Convolutional Neural Networks for Signal Classification in Radio Astronomy
- Project contributors: Akshay Suresh (lead), Ryan J. Hill & Ethan S. Bair
- Github code: RFI-classifier
- Project report: PDF
- Programming language: PyTorch
- Skills: Deep learning, Supervised learning, Radio astronomy
Data Prep
We generated simulated data for our study to circumvent the need to manually label thousands of real-world data chunks for supervised learning. As a first pass, we defined the following five classes for our signal classification task, including four categories of interference signals.
llbb
: Long-lived broadband interference + background Gaussian noisellnb
: Long-lived narrowband interference + background Gaussian noiseslbb
: Short-lived broadband interference + background Gaussian noiseslnb
: Short-lived narrowband interference + background Gaussian noisenoise
: Background Gaussian noise only
For each of the above classes, we simulated 1200 images of size 128 pixels \(\times\) 128 pixels. From these, we randomly selected and set aside 200 images per category as validation data. The remaining images (1000 per category) formed our training dataset.

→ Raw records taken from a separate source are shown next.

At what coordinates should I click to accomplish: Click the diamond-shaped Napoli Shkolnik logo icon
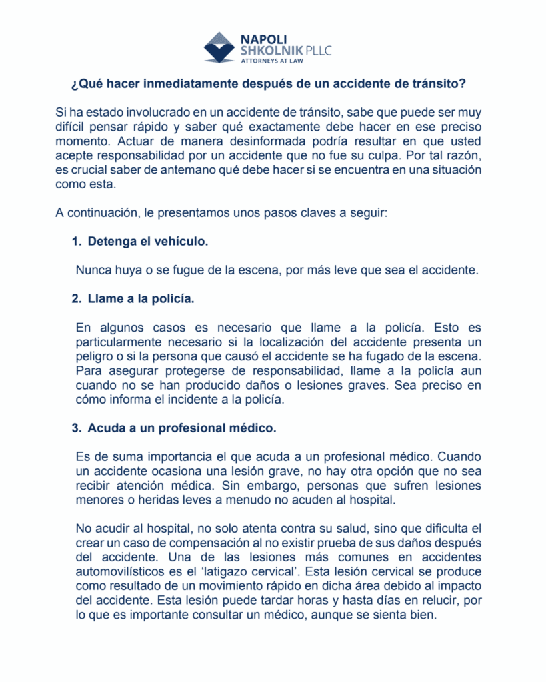(x=219, y=47)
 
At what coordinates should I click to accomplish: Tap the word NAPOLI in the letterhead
(x=263, y=39)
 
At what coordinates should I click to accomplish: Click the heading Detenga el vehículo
(x=148, y=241)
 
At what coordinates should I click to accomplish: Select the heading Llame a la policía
(x=141, y=299)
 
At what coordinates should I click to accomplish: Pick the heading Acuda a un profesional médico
(x=181, y=428)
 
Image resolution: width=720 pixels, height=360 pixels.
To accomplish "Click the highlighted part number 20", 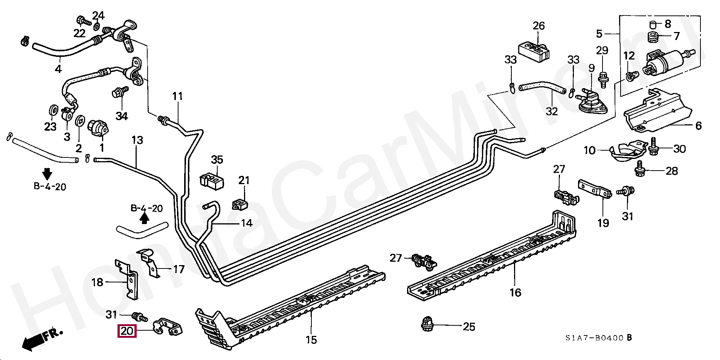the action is [127, 331].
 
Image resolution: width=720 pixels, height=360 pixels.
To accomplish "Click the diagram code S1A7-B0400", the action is [594, 338].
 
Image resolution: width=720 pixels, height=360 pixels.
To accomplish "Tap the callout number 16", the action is [515, 292].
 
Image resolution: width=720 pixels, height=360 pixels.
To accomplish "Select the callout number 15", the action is [311, 340].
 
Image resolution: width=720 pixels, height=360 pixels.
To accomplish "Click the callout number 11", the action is [177, 96].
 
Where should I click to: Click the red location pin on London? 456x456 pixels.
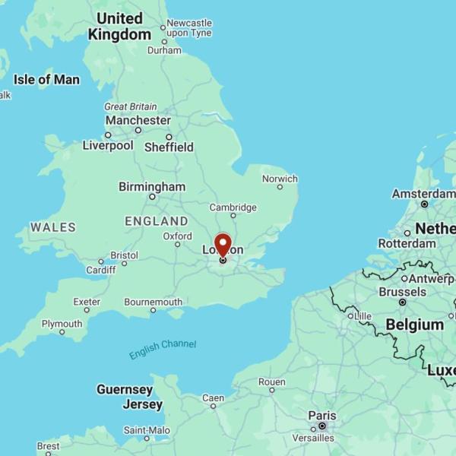pyautogui.click(x=223, y=245)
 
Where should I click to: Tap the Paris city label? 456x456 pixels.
pyautogui.click(x=321, y=415)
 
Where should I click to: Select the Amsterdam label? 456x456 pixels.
pyautogui.click(x=424, y=194)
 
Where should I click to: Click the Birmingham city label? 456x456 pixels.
pyautogui.click(x=152, y=186)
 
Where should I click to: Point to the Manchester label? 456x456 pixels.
pyautogui.click(x=138, y=120)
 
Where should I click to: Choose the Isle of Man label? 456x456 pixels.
pyautogui.click(x=46, y=79)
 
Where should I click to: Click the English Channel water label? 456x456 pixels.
pyautogui.click(x=163, y=349)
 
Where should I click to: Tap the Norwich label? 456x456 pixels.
pyautogui.click(x=280, y=179)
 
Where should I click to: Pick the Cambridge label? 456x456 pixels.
pyautogui.click(x=233, y=207)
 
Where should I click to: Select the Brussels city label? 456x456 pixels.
pyautogui.click(x=402, y=292)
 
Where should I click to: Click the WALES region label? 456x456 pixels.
pyautogui.click(x=53, y=226)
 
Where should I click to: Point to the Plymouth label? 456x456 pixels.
pyautogui.click(x=62, y=324)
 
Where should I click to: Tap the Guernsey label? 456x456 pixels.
pyautogui.click(x=125, y=389)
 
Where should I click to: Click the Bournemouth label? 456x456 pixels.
pyautogui.click(x=154, y=302)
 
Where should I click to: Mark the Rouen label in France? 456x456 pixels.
pyautogui.click(x=271, y=382)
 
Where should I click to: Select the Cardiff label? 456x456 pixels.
pyautogui.click(x=100, y=270)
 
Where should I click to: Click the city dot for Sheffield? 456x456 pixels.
pyautogui.click(x=169, y=137)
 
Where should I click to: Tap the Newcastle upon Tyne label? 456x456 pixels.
pyautogui.click(x=188, y=27)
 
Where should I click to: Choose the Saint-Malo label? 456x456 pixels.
pyautogui.click(x=147, y=430)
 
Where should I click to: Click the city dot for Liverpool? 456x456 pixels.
pyautogui.click(x=108, y=135)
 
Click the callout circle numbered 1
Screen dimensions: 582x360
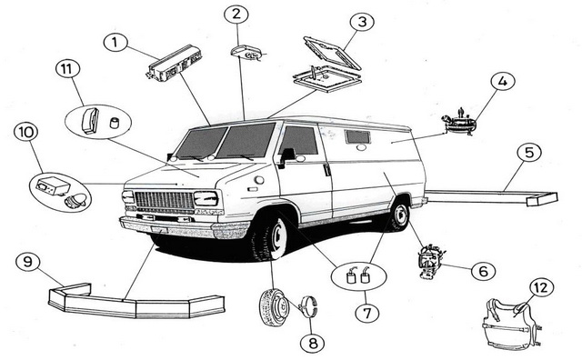[x=115, y=43]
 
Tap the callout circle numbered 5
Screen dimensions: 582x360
[x=529, y=153]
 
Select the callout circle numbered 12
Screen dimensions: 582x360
[x=542, y=287]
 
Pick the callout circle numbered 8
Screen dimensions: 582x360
[x=312, y=344]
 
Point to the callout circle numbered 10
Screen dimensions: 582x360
[x=26, y=133]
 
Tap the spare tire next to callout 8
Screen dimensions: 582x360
[x=275, y=307]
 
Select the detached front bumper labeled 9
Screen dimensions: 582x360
[x=135, y=301]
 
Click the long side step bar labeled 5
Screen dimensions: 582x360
[x=491, y=197]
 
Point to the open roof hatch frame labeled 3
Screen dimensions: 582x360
[x=332, y=53]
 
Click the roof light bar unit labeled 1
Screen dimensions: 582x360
[x=174, y=63]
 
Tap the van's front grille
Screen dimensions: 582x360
[x=164, y=201]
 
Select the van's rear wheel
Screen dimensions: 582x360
[x=399, y=215]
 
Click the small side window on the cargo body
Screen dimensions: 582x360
[x=357, y=136]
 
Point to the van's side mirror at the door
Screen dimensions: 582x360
[x=287, y=155]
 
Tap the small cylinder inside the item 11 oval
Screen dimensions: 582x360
[x=115, y=123]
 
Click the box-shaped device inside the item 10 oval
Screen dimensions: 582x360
[x=53, y=185]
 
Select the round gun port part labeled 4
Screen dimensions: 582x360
[x=459, y=123]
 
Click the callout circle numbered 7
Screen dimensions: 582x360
[x=367, y=314]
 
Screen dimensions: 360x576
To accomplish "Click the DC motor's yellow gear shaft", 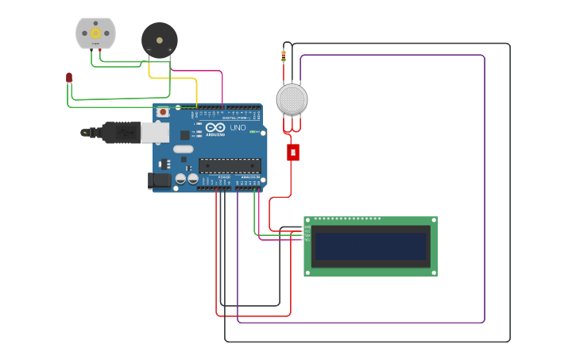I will point(95,33).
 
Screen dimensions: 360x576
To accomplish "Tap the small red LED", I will point(69,77).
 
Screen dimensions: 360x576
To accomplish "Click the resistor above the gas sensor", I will point(284,56).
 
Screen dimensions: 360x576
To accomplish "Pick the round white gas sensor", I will point(292,99).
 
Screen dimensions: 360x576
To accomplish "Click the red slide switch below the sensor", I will point(293,152).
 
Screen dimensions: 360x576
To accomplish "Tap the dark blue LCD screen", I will point(370,246).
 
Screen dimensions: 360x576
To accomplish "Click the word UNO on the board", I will point(238,127).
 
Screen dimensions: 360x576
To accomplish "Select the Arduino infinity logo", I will point(215,127).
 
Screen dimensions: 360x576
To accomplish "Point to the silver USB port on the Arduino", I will point(155,132).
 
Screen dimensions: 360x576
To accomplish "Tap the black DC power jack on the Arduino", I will point(160,180).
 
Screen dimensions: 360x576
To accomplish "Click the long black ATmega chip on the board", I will point(230,165).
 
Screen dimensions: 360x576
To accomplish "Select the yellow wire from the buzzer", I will point(171,78).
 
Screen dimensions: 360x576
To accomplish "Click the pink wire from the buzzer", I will point(199,71).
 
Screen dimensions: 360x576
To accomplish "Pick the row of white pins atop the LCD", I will point(347,219).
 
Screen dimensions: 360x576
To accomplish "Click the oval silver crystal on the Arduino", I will point(184,149).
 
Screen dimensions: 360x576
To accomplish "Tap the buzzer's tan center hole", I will point(159,39).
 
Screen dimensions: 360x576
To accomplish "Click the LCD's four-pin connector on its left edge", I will point(306,233).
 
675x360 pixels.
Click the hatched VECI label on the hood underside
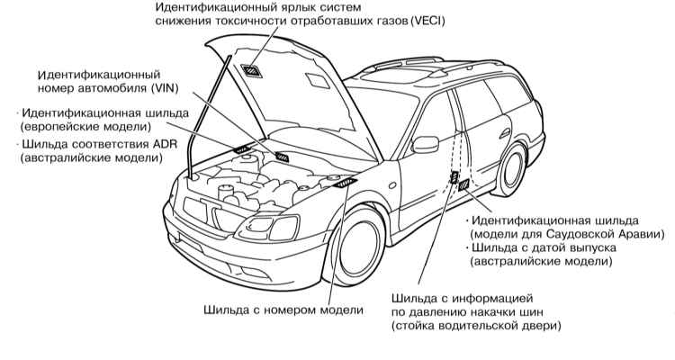click(x=251, y=70)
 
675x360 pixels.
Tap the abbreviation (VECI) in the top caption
click(x=428, y=21)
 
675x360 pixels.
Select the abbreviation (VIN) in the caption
click(x=165, y=88)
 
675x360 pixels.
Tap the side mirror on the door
click(x=426, y=144)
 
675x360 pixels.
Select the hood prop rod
click(x=208, y=115)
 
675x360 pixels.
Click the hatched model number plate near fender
click(x=346, y=183)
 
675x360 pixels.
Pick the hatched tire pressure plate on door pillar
click(x=454, y=176)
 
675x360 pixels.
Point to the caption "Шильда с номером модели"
click(x=284, y=310)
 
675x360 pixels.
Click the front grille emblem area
click(x=214, y=211)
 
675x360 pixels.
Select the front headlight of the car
click(x=270, y=227)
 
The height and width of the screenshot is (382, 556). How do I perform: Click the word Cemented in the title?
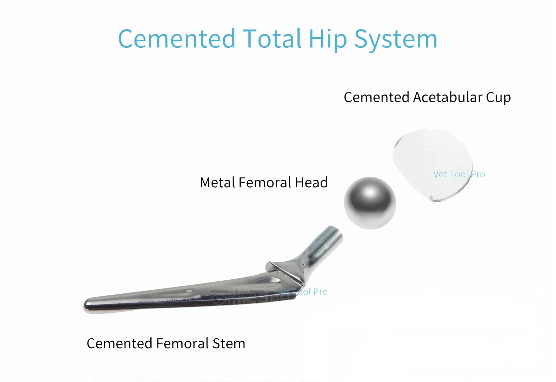[176, 39]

Since our training data are balanced across all output classes, we adopt the accuracy metric to quantify our model performance. During model training, we observed how the category-integrated model accuracy (defined below) varied with training epoch for our training and validation data. \[ {\rm Network \ accuracy \ across \ all \ classes} = \frac{\rm No.\ of\ images \ correctly \ classified}{\rm Total \ no. \ of \ images} \times 100\% \] We also investigated confusion matrices built using category-specific model accuracies. We encourage interested readers to consult our project report for relevant details.
Model Architecture
Neural net architectures for various applications are often arrived at through trial and error. In our study, we experimented with toy CNNs of different depths, studying their maximum achieved accuracy when optimally trained.
A neural network is said to be an N-layer network if it contains N layers excluding its input layer. A 1-layer network, by definition, then contains zero hidden layers between its input and output layers.
Our base network is a 6-layer model whose hidden layers include two convolutional layers, two max-pooling layers, and one fully connected (or dense) layer. We sandwiched ReLU activation functions between our convolutional and max-pooling layers to enable our model to learn non-linear behaviors. Finally, the outputs of our flattened dense layer are normalized to probabilities using a softmax activation function.
We built models of greater depth by inserting additional convolutional and max-pooling layers ahead of our dense layer. We refer readers to Figures 7–10 of our project report for architecture diagrams of our deeper models.
Model Training & Results
We trained all of our models using the categorical cross-entropy (CE) loss function to perform multiclass classification. Further, we uniformly applied the Adam optimizer for model backpropagation with an initial learning rate of \(10^{-5}\).
Starting with our base network (blue curves), we notice that our model performance grows monotonically on the training data (dotted curve) with increasing epoch. However, the network accuracy on the validation data (solid curve) drops after epoch 3, suggesting that the model has now begun to overfit the training data. Based on these trends, we reloaded our saved model weights from epoch 3 to obtain robust predictions using our 6-layer network. Note that our 6-layer model, even at epoch 3, only reaches a maximum accuracy of \(85\%\) on the validation data.
Training CNNs of increasing depth, we observe a growth in the maximum network accuracy achieved under conditions of a robust fit. However, the incremental gain in network accuracy diminishes with every added layer. Setting a 95% accuracy threshold, we find that an 8/9-layer CNN model is adequate for our classification problem.
Areas for Improvement
Our definition of interference signal classes is overly simplistic to allow ready extension to real-world data. Interference signals in radio telescope data often exhibit complex spectrotemporal characteristics that do not fall neatly into any of our predefined output classes. For instance, consider the below sawtooth interference signal (some sort of radar?) seen in data from the Green Bank Telescope in West Viriginia, USA.
Our models do not account for scenarios where multiple signal classes are present in a single frequency-time snippet. For instance, what if a weak astrophysical signal of interest happens to coincide in time with two bright interference signals of different bandwidths?
- Perhaps multilabel classification is worth an exercise.
- Alternatively, image segmentation routines may present a path forward.